Summertime in Sydney is the best time to enjoy everything outdoors. Australians themselves live predominantly outside during this season – and for good reason. It’s the best time to enjoy longer days, with afternoon drinks at waterfront venues, sunset cruises, picnics, and every water sport you can think of – kayaking, stand-up paddleboarding, and have you really been to Australia if you haven’t given surfing a try?
The temperatures can really rise during this time, so make sure you’re prepared for it – wear sunscreen, a hat, and take water with you wherever you go exploring.
Summer has festivities galore as well. Experience a true Aussie Christmas in the heat – sunny beach days and cold seafood lunches are our tradition here. On Boxing Day, the gruelling Sydney to Hobart Yacht Race starts in Sydney Harbour. The Sydney Festival, a month-long celebration of the arts, is on in January and runs until Australia Day on January 26.
And of course, there is no fireworks display quite like that of Sydney on New Year’s Eve. Sydney Harbour hosts one of the most beautifully dazzling displays of pyrotechnics in the world. Get in early to secure your spot – people camp for days for the perfect viewing location.
Autumn sees the summer crowds dwindling, with Australian students going back to school and university, and adults getting stuck into the working year. It is, however, the perfect time for international tourists to visit. The days are warm and the nights mild, and it’s the perfect time to visit famed Taronga Zoo on the other side of the harbour, go hiking at the national park and ride the ferry through the waterways of Sydney Harbour without the pulsing summer crowds.
During May, Sydney comes alive with its Vivid Festival. Sydney is illuminated with creative light works imagined by some of the world’s leading imagineers – their word, not ours, but it’s the perfect way to describe the artists and engineers who bring the light displays to life. The concept of the Vivid Festival is to explore innovative ideas across technology, design and culture. There are displays stretching all over the city, from the Royal Botanic Gardens, Barangaroo, Darling Harbour, Taronga Zoo, and the historic Rocks neighbourhood. The festival is opened by lighting up the sails of Sydney Opera House with lashings of colour and light sequences.

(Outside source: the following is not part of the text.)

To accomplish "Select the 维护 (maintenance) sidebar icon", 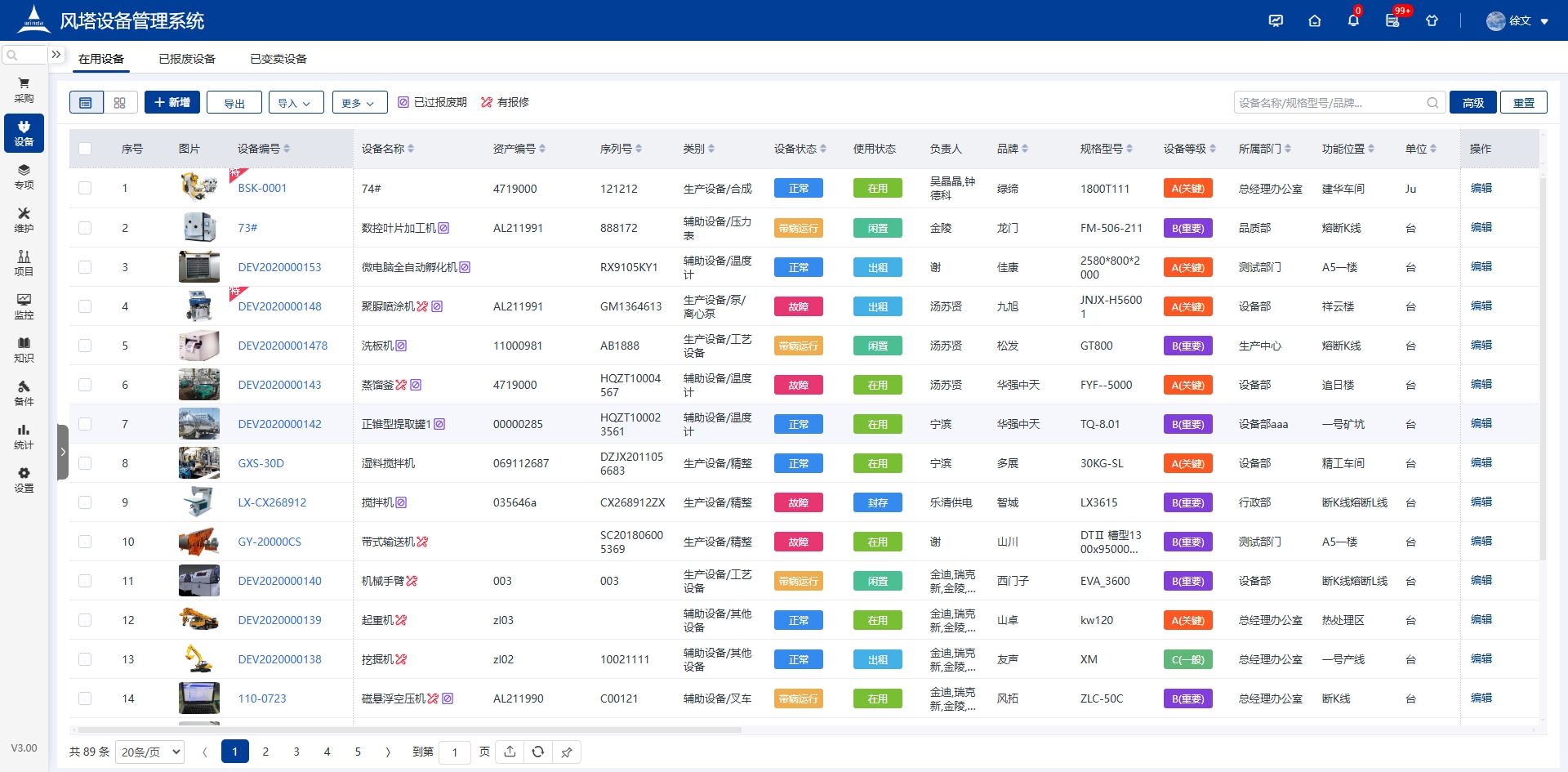I will [x=24, y=221].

Anzac Day on the 25th of April is another holiday that has Australia taking the day to reflect on their history and have a few beers together. The date marks the anniversary of The Australian and New Zealand Army Corp (hence the acronym ANZAC) landing on the shores of Gallipoli in 1915. You might want to attend one of the many Dawn Services around the city and suburbs and afterwards try your hand at two up in a pub or RSL.

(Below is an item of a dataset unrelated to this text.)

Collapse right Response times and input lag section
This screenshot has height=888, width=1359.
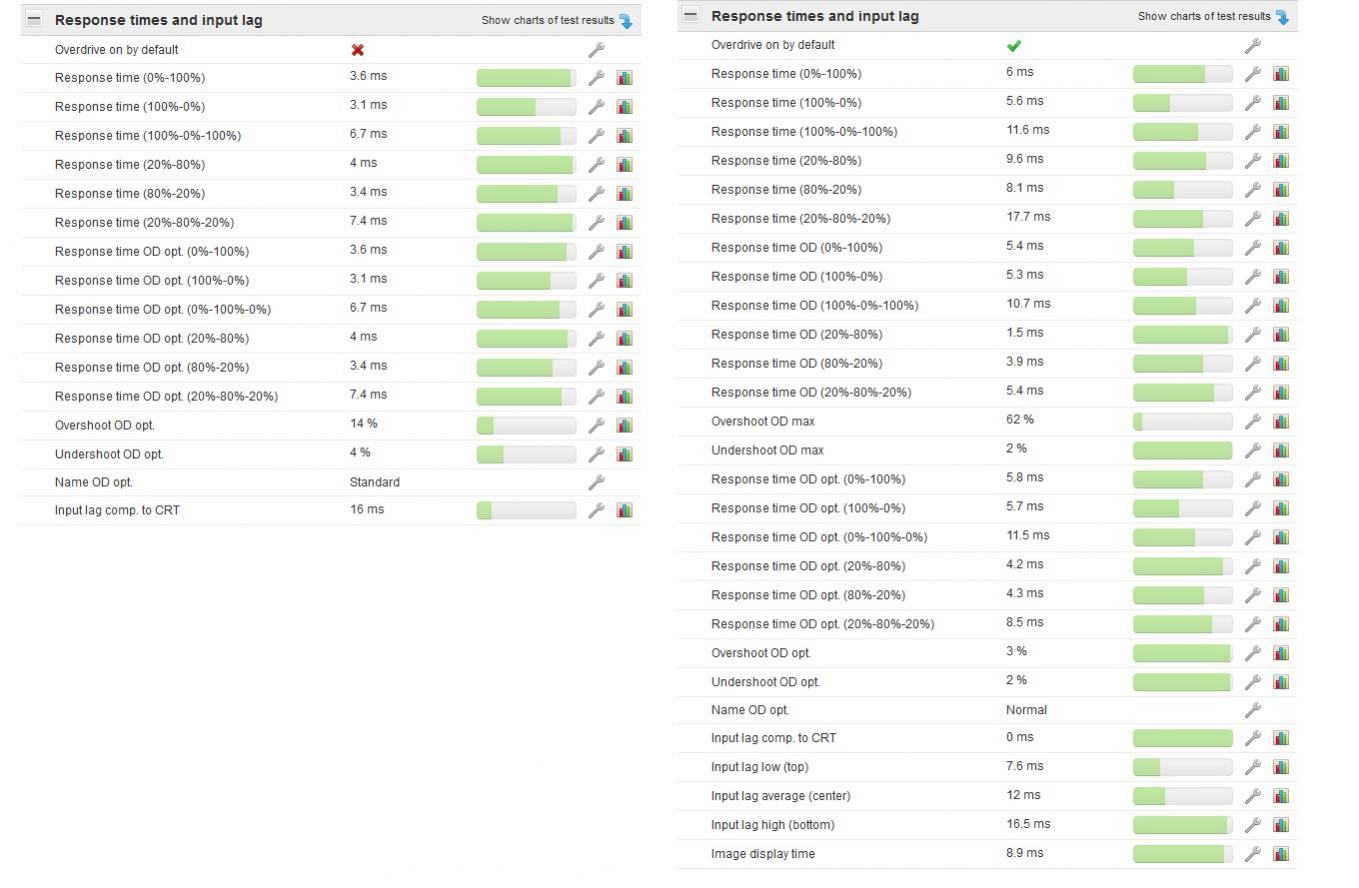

As the temperatures lower, so do the prices. Although the weather is significantly cooler than in summer and autumn, there are clearer, sunny days and the air seems to boast a new, crisp freshness. It’s the perfect time to visit Sydney and especially its surrounds. Places like the Southern Highlands have beautiful wine regions that are stunning in the frost, and perfect to rent a little cottage with a fireplace for the weekend.
Contrary to popular belief that Australia is a sauna all year round, we do actually have snow – south of Sydney are the Snowy Mountains, which are about a six-hour drive from Sydney. The snow fields of Thredbo, Smiggins Hole, Perisher and Blue Cow provide excellent runs for all levels of snow sports enthusiasts.
The Queen’s Birthday long weekend falls in winter and aside from these couple of days, costs in Sydney will be significantly lower.
If you want to take advantage of the chill in the air reminding you of the festive season in the Northern Hemisphere, take a drive to the Blue Mountains west of Sydney and experience Yulefest with roaring log fires, Christmas dinners, and carols all around.
By the time September rolls around, temperatures are warming up, the flora is blossoming to the height of its beauty, and the days are perfect for relaxing in the mild sunshine or exploring the city on foot.
Spring is the driest season in Sydney, so you aren’t likely to get caught in a torrid rainstorm that will spoil a day of sightseeing. Rather, it makes walking tours in Sydney more enjoyable when you’re able to appreciate the iconic landmarks and natural landscapes without sweating through your clothes or huddling from the wind.
If you’re interested in marine-focused activities, Sydney’s whale-watching season runs from May through to November. Specific cruises depart from Circular Quay and Darling Harbour to look for the humpbacks. If you fancy a road trip, driving south to Jervis Bay will increase your chances of seeing these gentle giants. With the natural wonders in full bloom, a picnic in the Royal National Park or the Botanical Gardens are simply a must.